Write out exactly, and only, the lines from the one containing "Ver lo último (778, 433)" through the last line of the listing below.

# Entries supplied
--- START ---
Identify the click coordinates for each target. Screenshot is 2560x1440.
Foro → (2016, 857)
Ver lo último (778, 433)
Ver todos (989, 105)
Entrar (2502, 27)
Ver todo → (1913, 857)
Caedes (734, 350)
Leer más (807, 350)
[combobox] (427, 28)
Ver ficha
--- END ---
# Task answer
Ver lo último (778, 433)
Ver todos (989, 105)
Entrar (2502, 27)
Ver todo → (1913, 857)
Caedes (734, 350)
Leer más (807, 350)
[combobox] (427, 28)
Ver ficha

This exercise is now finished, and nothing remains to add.